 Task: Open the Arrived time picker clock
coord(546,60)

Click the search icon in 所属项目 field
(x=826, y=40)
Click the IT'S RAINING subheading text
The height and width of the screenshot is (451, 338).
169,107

* * *

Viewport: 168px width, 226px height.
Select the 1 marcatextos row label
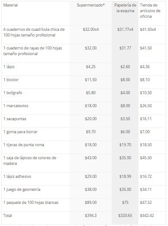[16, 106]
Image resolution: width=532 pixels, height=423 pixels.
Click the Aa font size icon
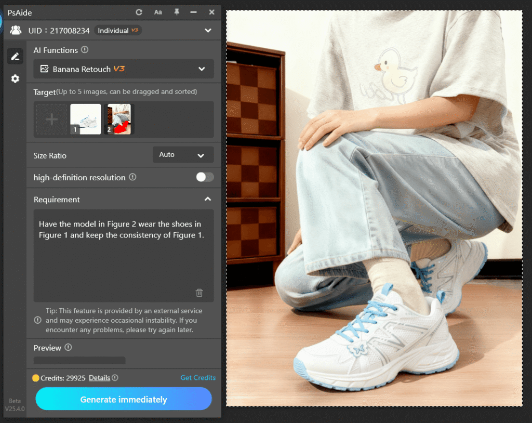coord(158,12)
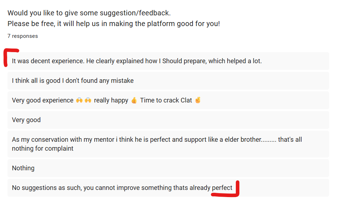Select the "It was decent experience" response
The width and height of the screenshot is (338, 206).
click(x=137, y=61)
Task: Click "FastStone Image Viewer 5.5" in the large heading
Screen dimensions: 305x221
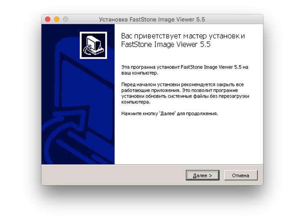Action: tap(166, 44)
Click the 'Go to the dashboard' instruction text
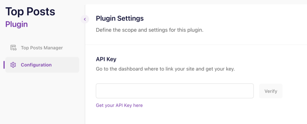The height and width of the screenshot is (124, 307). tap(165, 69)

- _Task instructions_:
Count the lines of the entries above that contain the word "Image" and give only the number.

- _Written response_:
2